## TASK INSTRUCTIONS
Everything from the line that contains "Instruction: Open the API Details link" through the last line of the listing must be copied exactly, with both of those lines included and no others.

=-=-=-=-=

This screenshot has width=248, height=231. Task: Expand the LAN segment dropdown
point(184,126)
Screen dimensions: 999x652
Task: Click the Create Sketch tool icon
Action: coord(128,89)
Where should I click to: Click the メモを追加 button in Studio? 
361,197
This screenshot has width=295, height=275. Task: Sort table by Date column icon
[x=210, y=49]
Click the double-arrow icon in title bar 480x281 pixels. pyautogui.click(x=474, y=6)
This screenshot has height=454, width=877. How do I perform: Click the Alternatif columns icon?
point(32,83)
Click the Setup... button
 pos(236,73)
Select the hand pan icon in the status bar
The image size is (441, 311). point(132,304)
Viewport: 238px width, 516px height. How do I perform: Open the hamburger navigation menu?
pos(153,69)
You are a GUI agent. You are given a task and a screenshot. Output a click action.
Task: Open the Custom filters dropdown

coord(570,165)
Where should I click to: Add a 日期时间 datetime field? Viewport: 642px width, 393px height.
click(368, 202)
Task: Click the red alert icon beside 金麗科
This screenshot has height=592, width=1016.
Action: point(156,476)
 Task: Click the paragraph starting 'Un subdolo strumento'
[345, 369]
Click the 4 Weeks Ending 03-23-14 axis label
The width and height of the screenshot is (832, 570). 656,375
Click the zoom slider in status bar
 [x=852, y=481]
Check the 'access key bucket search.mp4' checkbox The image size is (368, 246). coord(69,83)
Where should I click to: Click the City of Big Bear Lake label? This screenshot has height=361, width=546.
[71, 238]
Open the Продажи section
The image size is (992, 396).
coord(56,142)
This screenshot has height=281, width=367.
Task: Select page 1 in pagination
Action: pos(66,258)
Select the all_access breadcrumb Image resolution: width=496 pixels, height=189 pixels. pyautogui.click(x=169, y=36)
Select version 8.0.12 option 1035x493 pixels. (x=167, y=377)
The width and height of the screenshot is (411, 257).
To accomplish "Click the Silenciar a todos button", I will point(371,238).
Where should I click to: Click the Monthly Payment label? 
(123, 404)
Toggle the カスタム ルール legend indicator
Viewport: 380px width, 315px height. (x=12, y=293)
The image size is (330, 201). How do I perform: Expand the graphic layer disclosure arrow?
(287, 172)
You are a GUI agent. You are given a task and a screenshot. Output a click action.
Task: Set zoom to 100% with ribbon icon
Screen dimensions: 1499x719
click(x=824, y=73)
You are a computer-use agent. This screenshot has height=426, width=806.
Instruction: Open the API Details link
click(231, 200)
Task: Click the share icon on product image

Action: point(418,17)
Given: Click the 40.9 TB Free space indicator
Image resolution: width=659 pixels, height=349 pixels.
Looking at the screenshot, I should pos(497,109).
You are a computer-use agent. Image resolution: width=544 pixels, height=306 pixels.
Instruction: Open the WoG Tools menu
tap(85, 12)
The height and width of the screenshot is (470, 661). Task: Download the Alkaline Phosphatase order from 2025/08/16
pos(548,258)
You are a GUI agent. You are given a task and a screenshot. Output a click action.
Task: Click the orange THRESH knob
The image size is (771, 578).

=-=-=-=-=

## RESPONSE TO THIS EXERCISE
Instruction: Open the API Details link
click(231, 200)
Task: Click the share icon on product image

Action: point(418,17)
Given: Click the 40.9 TB Free space indicator
Image resolution: width=659 pixels, height=349 pixels.
Looking at the screenshot, I should pos(497,109).
You are a computer-use agent. Image resolution: width=544 pixels, height=306 pixels.
Instruction: Open the WoG Tools menu
tap(85, 12)
The height and width of the screenshot is (470, 661). Task: Download the Alkaline Phosphatase order from 2025/08/16
pos(548,258)
You are a GUI agent. You are given a task and a screenshot. Output a click action.
Task: Click the orange THRESH knob
The image size is (771, 578).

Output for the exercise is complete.